> Work task
Write out every entry exactly as it appears.

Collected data
▶

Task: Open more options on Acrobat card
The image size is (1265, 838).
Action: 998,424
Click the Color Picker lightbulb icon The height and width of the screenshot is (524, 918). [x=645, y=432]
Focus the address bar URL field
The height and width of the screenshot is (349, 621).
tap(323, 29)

◀

> Solved exercise
Task: Open more options on Acrobat card
The image size is (1265, 838).
Action: 998,424
Click the Color Picker lightbulb icon The height and width of the screenshot is (524, 918). [x=645, y=432]
Focus the address bar URL field
The height and width of the screenshot is (349, 621).
tap(323, 29)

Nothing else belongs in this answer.